ABU DHABI, United Arab Emirates—On the eve of what may be a nail-biter election for the next U.S. president—one that has NATO drawing up contingencies and Iran and Russia accused of meddling in domestic politics—the race for the White House drew a collective shrug from the CEOs of oil and gas majors.
The captains of BP, Shell, Petronas and Eni said they see the election as important mainly in the short term at the ADIPEC Exhibition & Conference on Nov. 4. They’re watching chiefly for effects on the Inflation Reduction Act (IRA) and the potential for increased hostility in U.S.-China trade disputes.
Ultimately, however, whether former President Donald Trump or Vice President Kamala Harris takes the reins of power has a transitory quality, they suggested. International oil companies draw up projects and plans that span decades and multiple presidencies.
The impact of a Trump or Harris victory is difficult to game out, Shell CEO Wael Sawan said.
He noted that under the Trump administration, the pro-oil Republican saw the largest growth in renewables while, under Biden, “you’ve had a great surge in oil and gas.”
“I think at the end of the day, economics plays a critical role as well,” he said. “The area that we are monitoring is of course what happens with the Inflation Reduction Act, which provides a stimulus into certain parts of the energy complex.”

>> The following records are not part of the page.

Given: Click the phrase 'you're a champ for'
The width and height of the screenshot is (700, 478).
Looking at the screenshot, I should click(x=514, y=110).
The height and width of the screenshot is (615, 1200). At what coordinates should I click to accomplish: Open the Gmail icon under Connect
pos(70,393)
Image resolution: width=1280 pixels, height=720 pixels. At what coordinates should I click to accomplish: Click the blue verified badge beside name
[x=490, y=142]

Shell has selectively made investments in the renewables and carbon capture and storage space, and “we’ll of course observe where that goes.”
Paybacks on investments play across at least a decade, if not longer, Sawan said.

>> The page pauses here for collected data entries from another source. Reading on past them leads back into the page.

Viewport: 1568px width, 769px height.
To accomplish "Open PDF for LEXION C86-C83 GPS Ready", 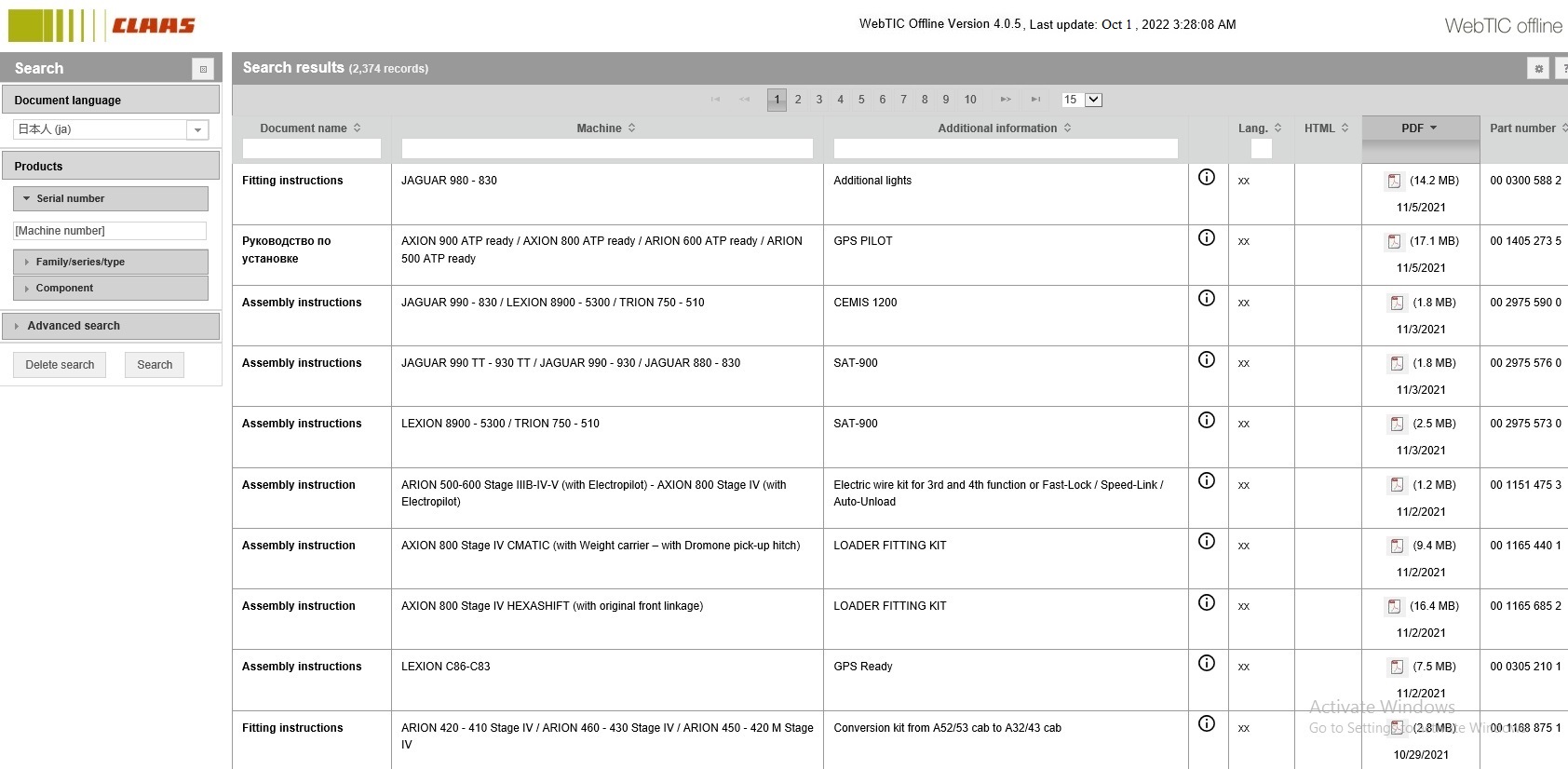I will [x=1397, y=667].
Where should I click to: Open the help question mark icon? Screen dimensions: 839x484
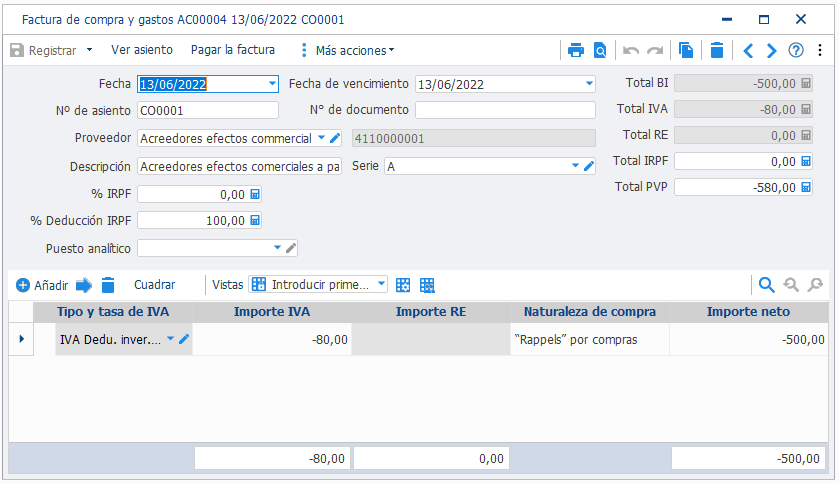(796, 50)
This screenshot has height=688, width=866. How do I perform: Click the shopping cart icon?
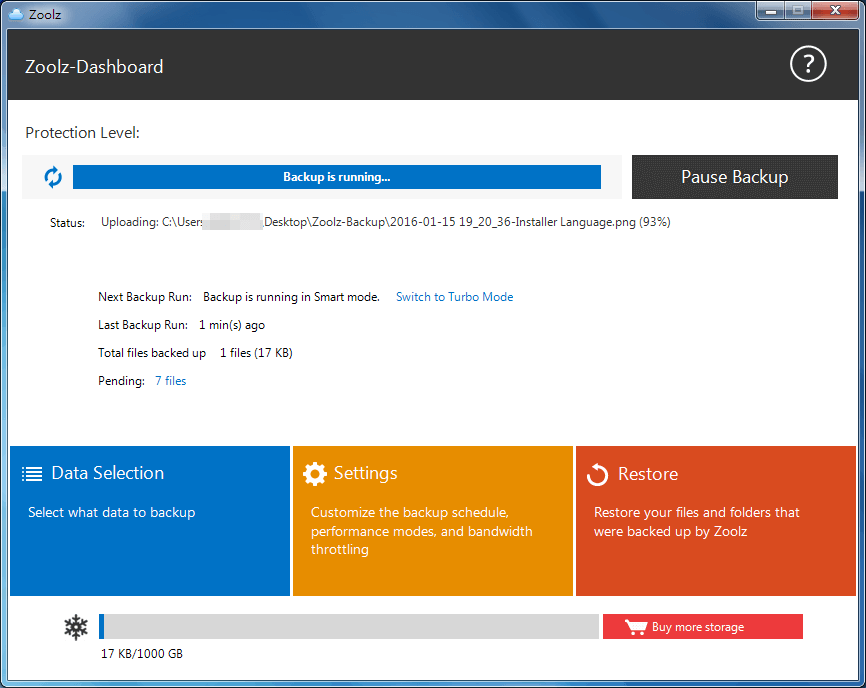635,627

“You have to look through [a] single administration, you typically have to look through two or three administrations,” he said. “Look at the institutions and whether the institutions, the judicial institutions, the administrative, the legislative ones are sound and that you can actually take these long-term perspectives on these investments, irrespective of what government ends up being in place at any one time.”
BP CEO Murray Auchincloss said the U.S. is an important market, making up 68% of the company’s business. That includes a portfolio of upstream investments, biogas, convenience and retail.

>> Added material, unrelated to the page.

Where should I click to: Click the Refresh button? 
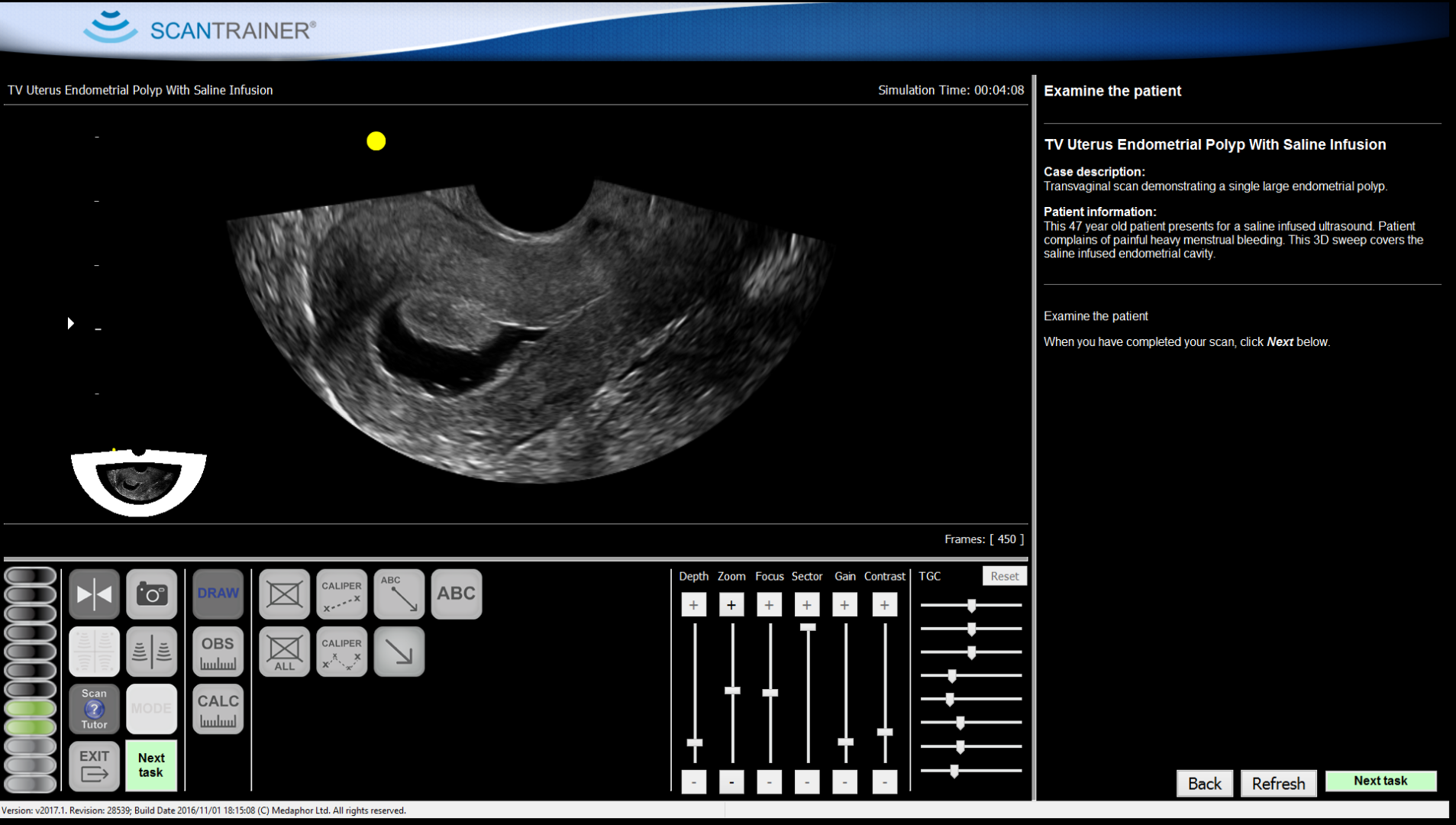tap(1277, 783)
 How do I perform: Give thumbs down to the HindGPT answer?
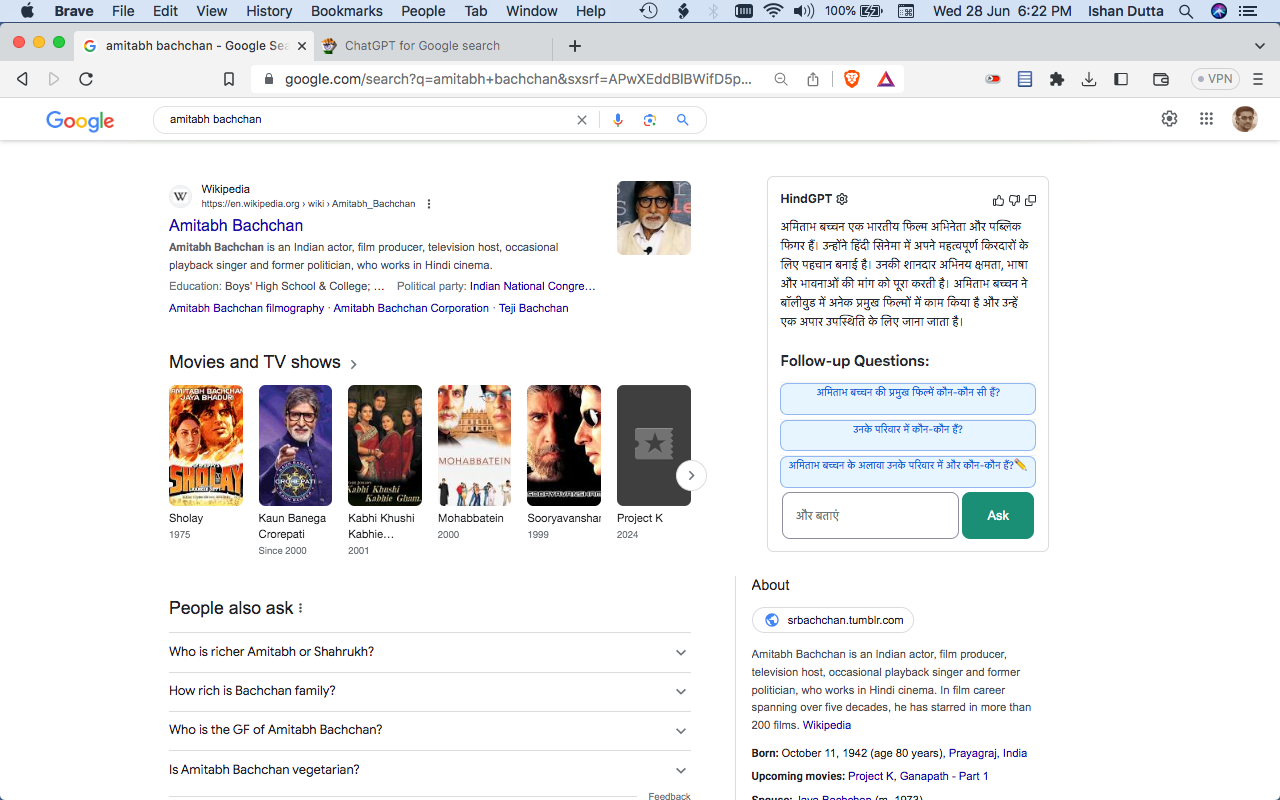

“We always work with whoever wins an election very comfortably,” Auchincloss said. “I suppose the big challenge the U.S. faces right now is regulatory reform ... permitting reform, etc. That’s the thing that I hope whoever wins the election can really start to tackle is to make it easier, faster to invest in the United States.”
Tensions between the U.S. and China are also being watched by the majors. Longer term, geopolitical tensions between the two countries could have impacts on energy demand and the global supply chain, as well as redraw the global energy complex, Sawan said.
As China prepares to push additional fiscal stimulus to jumpstart its economy, Malaysia’s Petronas is also keeping an eye on investment opportunities.
Tengku Muhammad Taufik, Petronas president and group CEO, said that from where he stands, his job is to provide energy for 700 million people and the U.S. and China have to be treated with equal importance.
Escalating tariffs between the two nations would likely be closely watched in a second Trump term.
“We monitor [the election] because of our location and our trade relations with China as well as the U.S.,” he said. “A policy from the U.S. which deters or dampens trade or economic activity from China will inevitably have knock-on effects, and we have to prepare for that.”
That is why Malaysia and Petronas have taken the position that, “we're open to trade with anyone… That type of position has held us in good stead.”
Along with Shell, Petronas is watching for any changes to the IRA, Taufik added, which he called an “important piece of legislation, which has been for many people a benchmark which against you set legislation or incentive schemes.”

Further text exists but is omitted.